На этой фотографии мне (слева) тринадцать лет. С приятельницей и ее братом
Фото: из личного архива Т. Кравченко

Однажды я не выдержала и вырвала у него тетрадь с сочинением, которым очень гордилась: «Пошел вон, дурак!»

Когда мама вернулась с работы, Эдик лежал на тахте, отвернувшись к стене. В приоткрытую дверь видела, как она над ним кружит: «Что случилось? Ты заболел?» Через пару минут мать влетела ко мне и, кипя от ярости, набросилась с кулаками. На крики прибежала соседка и начала причитать: «Как только не стыдно?! Обозвать дураком человека, который тебя столько лет поит-кормит!» С того дня я перестала звать Эдуарда Семеновича папой. Поначалу обходилась без обращения, потом перешла на «Эдика».

О родном отце решилась заговорить с мамой, когда уже училась в Москве и приехала домой на каникулы. Из потайного кармашка потертой сумки, где хранились старые квитанции, мама достала маленькое фото.

Я увидела мужчину лет пятидесяти с крупными правильными чертами лица и умным проницательным взглядом больших темных глаз: «Вот твой настоящий отец. Василий Токарев. Начальник шахтостроительного управления Донецка. Большой человек. Василий умер, когда тебе было три месяца». Первый раз поговорили с мамой по душам. Слушая ее, думала: «Сколько же ей пришлось пережить...»

В 1937 году, когда маме было пять лет, а сестре Аде — шесть, их отца арестовали. В начале тридцатых во многих республиках и областях Союза: на Украине, в Казахстане, Поволжье — был страшный голод, и дедушка, работавший директором одной из донецких школ, организовал подсобное хозяйство, где дети выращивали свеклу, картошку, ухаживали за поросятами. Все это шло в школьную столовую, ни один из его учеников не умер от голода, но когда положение с продовольствием нормализовалось, на деда написали донос.

За эксплуатацию детского труда суд приговорил Ивана Лазаревича Карлаша к двадцати пяти годам лишения свободы и отправил отбывать срок в Сибирь. Каким-то чудом жену «врага народа» оставили в школе, где она преподавала русский язык и литературу и вела драматический кружок, зарабатывая себе и дочкам на жизнь. Но арест мужа стал ударом, от которого моя бабушка так и не оправилась. Умерла в 1947 году, не дождавшись ни возвращения деда, ни даже весточки от него. Односельчане говорили: «Сгорела от тоски».

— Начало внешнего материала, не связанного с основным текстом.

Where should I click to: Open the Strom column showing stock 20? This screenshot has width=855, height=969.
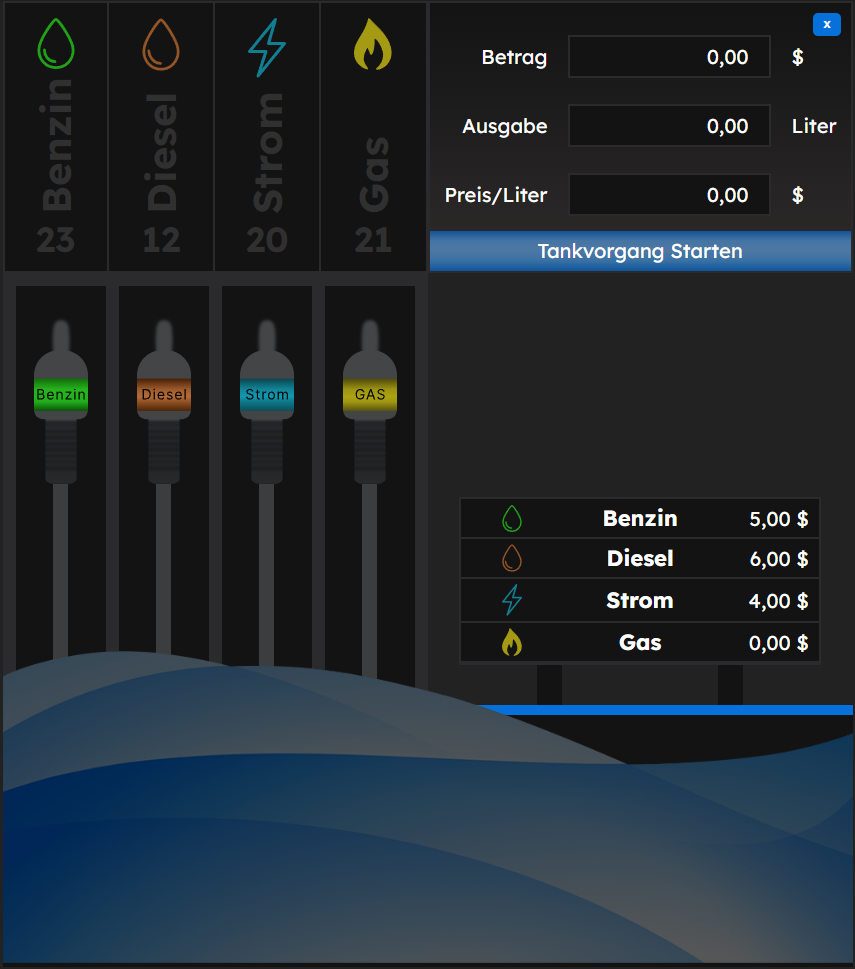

Мама с тетей Адой остались одни, да еще и без крыши над головой — «добрые» люди отняли у девчонок комнату в коммуналке. Некоторое время сестры мыкались по чужим углам, потом шестнадцатилетняя Адочка вышла замуж и уехала жить в деревню, а Лиля поступила в шахтостроительный техникум, где предоставляли общежитие.

И вскоре познакомилась с моим отцом. По ее словам, произошло это так: «Василий увидел меня, когда мы с девчонками залезали в грузовик, чтобы ехать на первомайскую демонстрацию. Остановил свой «бобик» и смотрел не отрываясь. Мне даже неловко стало. На демонстрации нашел в праздничной колонне, отвел в сторону и сказал, что я напомнила ему первую любовь, с которой он потерял связь после ареста в 1937 году.

Василий был старше почти на тридцать лет, к тому же — «самый главный начальник» во всем Донецке. Могла ли девчонка такому не уступить? Впрочем, по словам мамы, дело было не столько в возрасте и должности, сколько в заботе, которой Токарев ее окружил.

Сцена из студенческого спектакля в Школе-студии МХАТ. Я (в центре) со звездой курса Ириной Резниковой
Фото: из личного архива Т. Кравченко

После смерти матери никого не интересовало, как и на что она живет, а тут вдруг появился человек, который за нее переживал: возил продукты, одевал, обувал.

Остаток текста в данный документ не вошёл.